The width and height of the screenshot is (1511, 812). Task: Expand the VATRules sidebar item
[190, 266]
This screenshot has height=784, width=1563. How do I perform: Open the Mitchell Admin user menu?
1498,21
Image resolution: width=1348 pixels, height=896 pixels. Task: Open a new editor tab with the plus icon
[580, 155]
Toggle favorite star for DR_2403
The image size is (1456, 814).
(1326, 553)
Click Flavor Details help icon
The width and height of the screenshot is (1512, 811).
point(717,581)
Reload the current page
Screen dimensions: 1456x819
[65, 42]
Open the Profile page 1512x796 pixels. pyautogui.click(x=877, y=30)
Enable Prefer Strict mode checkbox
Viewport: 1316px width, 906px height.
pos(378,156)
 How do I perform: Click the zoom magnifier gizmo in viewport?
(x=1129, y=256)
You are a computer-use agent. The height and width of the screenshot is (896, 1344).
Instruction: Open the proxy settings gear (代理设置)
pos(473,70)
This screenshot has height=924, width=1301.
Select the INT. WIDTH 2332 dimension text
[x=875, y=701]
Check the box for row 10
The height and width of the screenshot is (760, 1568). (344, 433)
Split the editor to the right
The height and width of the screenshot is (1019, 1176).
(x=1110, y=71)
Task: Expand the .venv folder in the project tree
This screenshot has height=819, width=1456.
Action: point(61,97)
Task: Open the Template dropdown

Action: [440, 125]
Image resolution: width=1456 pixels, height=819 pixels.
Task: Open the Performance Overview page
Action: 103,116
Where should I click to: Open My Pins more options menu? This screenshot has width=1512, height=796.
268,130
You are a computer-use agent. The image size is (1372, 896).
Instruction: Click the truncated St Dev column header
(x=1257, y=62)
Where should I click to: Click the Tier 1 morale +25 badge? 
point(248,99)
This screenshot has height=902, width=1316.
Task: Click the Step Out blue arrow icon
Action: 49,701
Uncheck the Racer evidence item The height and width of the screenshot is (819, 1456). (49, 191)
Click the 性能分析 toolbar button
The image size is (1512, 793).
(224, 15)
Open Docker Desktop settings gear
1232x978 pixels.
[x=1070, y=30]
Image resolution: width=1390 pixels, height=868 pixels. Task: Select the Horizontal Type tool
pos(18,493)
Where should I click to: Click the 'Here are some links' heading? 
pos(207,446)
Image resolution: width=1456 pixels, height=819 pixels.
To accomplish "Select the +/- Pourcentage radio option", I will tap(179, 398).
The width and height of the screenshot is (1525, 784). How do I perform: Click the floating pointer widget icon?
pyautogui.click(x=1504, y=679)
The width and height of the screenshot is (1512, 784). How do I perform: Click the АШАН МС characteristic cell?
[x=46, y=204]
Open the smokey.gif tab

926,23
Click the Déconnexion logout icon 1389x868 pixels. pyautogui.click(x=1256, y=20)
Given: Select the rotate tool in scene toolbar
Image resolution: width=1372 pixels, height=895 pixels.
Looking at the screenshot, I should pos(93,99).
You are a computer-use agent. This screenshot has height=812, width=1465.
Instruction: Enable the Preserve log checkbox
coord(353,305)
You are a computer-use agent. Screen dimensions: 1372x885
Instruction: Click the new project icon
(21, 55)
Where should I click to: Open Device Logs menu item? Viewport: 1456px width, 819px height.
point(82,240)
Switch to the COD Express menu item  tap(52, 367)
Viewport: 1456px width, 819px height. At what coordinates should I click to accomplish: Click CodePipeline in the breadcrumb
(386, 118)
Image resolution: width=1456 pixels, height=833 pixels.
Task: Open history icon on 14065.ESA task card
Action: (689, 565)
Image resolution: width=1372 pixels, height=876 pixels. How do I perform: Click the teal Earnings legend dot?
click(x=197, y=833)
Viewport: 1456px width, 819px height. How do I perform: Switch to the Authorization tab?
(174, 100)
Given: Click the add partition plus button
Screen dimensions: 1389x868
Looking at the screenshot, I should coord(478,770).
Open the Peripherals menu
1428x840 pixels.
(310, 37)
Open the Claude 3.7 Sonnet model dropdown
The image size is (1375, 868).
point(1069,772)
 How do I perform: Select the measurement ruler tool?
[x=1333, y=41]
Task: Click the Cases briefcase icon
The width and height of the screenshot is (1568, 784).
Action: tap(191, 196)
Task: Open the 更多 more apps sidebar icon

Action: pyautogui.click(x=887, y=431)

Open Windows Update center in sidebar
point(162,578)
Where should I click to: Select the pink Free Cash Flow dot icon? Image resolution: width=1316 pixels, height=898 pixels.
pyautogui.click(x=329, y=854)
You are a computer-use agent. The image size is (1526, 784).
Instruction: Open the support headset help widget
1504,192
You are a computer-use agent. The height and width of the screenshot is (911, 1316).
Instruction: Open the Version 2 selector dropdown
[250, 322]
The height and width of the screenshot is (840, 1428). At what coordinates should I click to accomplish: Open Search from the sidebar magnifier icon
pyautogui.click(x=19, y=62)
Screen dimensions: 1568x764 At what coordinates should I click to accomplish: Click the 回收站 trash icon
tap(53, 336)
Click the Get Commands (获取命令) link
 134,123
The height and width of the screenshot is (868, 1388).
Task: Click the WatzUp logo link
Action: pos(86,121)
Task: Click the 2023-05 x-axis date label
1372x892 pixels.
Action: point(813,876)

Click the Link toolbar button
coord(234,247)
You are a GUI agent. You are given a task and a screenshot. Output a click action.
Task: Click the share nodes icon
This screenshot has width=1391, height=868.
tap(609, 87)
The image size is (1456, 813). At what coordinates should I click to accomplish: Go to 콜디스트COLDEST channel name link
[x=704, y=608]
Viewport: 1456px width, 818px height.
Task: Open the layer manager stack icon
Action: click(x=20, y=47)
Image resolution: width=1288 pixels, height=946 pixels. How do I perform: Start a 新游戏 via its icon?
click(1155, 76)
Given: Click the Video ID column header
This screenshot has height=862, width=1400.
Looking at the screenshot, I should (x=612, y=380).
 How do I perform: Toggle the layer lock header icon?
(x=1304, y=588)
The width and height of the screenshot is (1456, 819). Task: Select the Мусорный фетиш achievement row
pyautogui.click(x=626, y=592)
· · · · · · ·
#### Problem statement:
The entries above need to be repeated in full, exactly as written.

#### Result:
The width and height of the screenshot is (1511, 812). Task: Expand the VATRules sidebar item
[190, 266]
This screenshot has height=784, width=1563. How do I perform: Open the Mitchell Admin user menu?
1498,21
Image resolution: width=1348 pixels, height=896 pixels. Task: Open a new editor tab with the plus icon
[580, 155]
Toggle favorite star for DR_2403
The image size is (1456, 814).
(1326, 553)
Click Flavor Details help icon
The width and height of the screenshot is (1512, 811).
point(717,581)
Reload the current page
Screen dimensions: 1456x819
[65, 42]
Open the Profile page 1512x796 pixels. pyautogui.click(x=877, y=30)
Enable Prefer Strict mode checkbox
Viewport: 1316px width, 906px height.
pos(378,156)
 How do I perform: Click the zoom magnifier gizmo in viewport?
(x=1129, y=256)
You are a computer-use agent. The height and width of the screenshot is (896, 1344).
Instruction: Open the proxy settings gear (代理设置)
pos(473,70)
This screenshot has height=924, width=1301.
Select the INT. WIDTH 2332 dimension text
[x=875, y=701]
Check the box for row 10
The height and width of the screenshot is (760, 1568). (344, 433)
Split the editor to the right
The height and width of the screenshot is (1019, 1176).
(x=1110, y=71)
Task: Expand the .venv folder in the project tree
This screenshot has height=819, width=1456.
Action: point(61,97)
Task: Open the Template dropdown

Action: [440, 125]
Image resolution: width=1456 pixels, height=819 pixels.
Task: Open the Performance Overview page
Action: 103,116
Where should I click to: Open My Pins more options menu? This screenshot has width=1512, height=796.
268,130
You are a computer-use agent. The image size is (1372, 896).
Instruction: Click the truncated St Dev column header
(x=1257, y=62)
Where should I click to: Click the Tier 1 morale +25 badge? 
point(248,99)
This screenshot has height=902, width=1316.
Task: Click the Step Out blue arrow icon
Action: 49,701
Uncheck the Racer evidence item The height and width of the screenshot is (819, 1456). (49, 191)
Click the 性能分析 toolbar button
The image size is (1512, 793).
(224, 15)
Open Docker Desktop settings gear
1232x978 pixels.
[x=1070, y=30]
Image resolution: width=1390 pixels, height=868 pixels. Task: Select the Horizontal Type tool
pos(18,493)
Where should I click to: Click the 'Here are some links' heading? 
pos(207,446)
Image resolution: width=1456 pixels, height=819 pixels.
To accomplish "Select the +/- Pourcentage radio option", I will tap(179, 398).
The width and height of the screenshot is (1525, 784). How do I perform: Click the floating pointer widget icon?
pyautogui.click(x=1504, y=679)
The width and height of the screenshot is (1512, 784). How do I perform: Click the АШАН МС characteristic cell?
[x=46, y=204]
Open the smokey.gif tab

926,23
Click the Déconnexion logout icon 1389x868 pixels. pyautogui.click(x=1256, y=20)
Given: Select the rotate tool in scene toolbar
Image resolution: width=1372 pixels, height=895 pixels.
Looking at the screenshot, I should pos(93,99).
You are a computer-use agent. This screenshot has height=812, width=1465.
Instruction: Enable the Preserve log checkbox
coord(353,305)
You are a computer-use agent. Screen dimensions: 1372x885
Instruction: Click the new project icon
(21, 55)
Where should I click to: Open Device Logs menu item? Viewport: 1456px width, 819px height.
point(82,240)
Switch to the COD Express menu item  tap(52, 367)
Viewport: 1456px width, 819px height. At what coordinates should I click to accomplish: Click CodePipeline in the breadcrumb
(386, 118)
Image resolution: width=1456 pixels, height=833 pixels.
Task: Open history icon on 14065.ESA task card
Action: (689, 565)
Image resolution: width=1372 pixels, height=876 pixels. How do I perform: Click the teal Earnings legend dot?
click(x=197, y=833)
Viewport: 1456px width, 819px height. How do I perform: Switch to the Authorization tab?
(174, 100)
Given: Click the add partition plus button
Screen dimensions: 1389x868
Looking at the screenshot, I should coord(478,770).
Open the Peripherals menu
1428x840 pixels.
(310, 37)
Open the Claude 3.7 Sonnet model dropdown
The image size is (1375, 868).
point(1069,772)
 How do I perform: Select the measurement ruler tool?
[x=1333, y=41]
Task: Click the Cases briefcase icon
The width and height of the screenshot is (1568, 784).
Action: tap(191, 196)
Task: Open the 更多 more apps sidebar icon

Action: pyautogui.click(x=887, y=431)

Open Windows Update center in sidebar
point(162,578)
Where should I click to: Select the pink Free Cash Flow dot icon? Image resolution: width=1316 pixels, height=898 pixels.
pyautogui.click(x=329, y=854)
You are a computer-use agent. The image size is (1526, 784).
Instruction: Open the support headset help widget
1504,192
You are a computer-use agent. The height and width of the screenshot is (911, 1316).
Instruction: Open the Version 2 selector dropdown
[250, 322]
The height and width of the screenshot is (840, 1428). At what coordinates should I click to accomplish: Open Search from the sidebar magnifier icon
pyautogui.click(x=19, y=62)
Screen dimensions: 1568x764 At what coordinates should I click to accomplish: Click the 回收站 trash icon
tap(53, 336)
Click the Get Commands (获取命令) link
 134,123
The height and width of the screenshot is (868, 1388).
Task: Click the WatzUp logo link
Action: pos(86,121)
Task: Click the 2023-05 x-axis date label
1372x892 pixels.
Action: point(813,876)

Click the Link toolbar button
coord(234,247)
You are a GUI agent. You are given a task and a screenshot. Output a click action.
Task: Click the share nodes icon
This screenshot has width=1391, height=868.
tap(609, 87)
The image size is (1456, 813). At what coordinates should I click to accomplish: Go to 콜디스트COLDEST channel name link
[x=704, y=608]
Viewport: 1456px width, 818px height.
Task: Open the layer manager stack icon
Action: click(x=20, y=47)
Image resolution: width=1288 pixels, height=946 pixels. How do I perform: Start a 新游戏 via its icon?
click(1155, 76)
Given: Click the Video ID column header
This screenshot has height=862, width=1400.
Looking at the screenshot, I should (x=612, y=380).
 How do I perform: Toggle the layer lock header icon?
(x=1304, y=588)
The width and height of the screenshot is (1456, 819). Task: Select the Мусорный фетиш achievement row
pyautogui.click(x=626, y=592)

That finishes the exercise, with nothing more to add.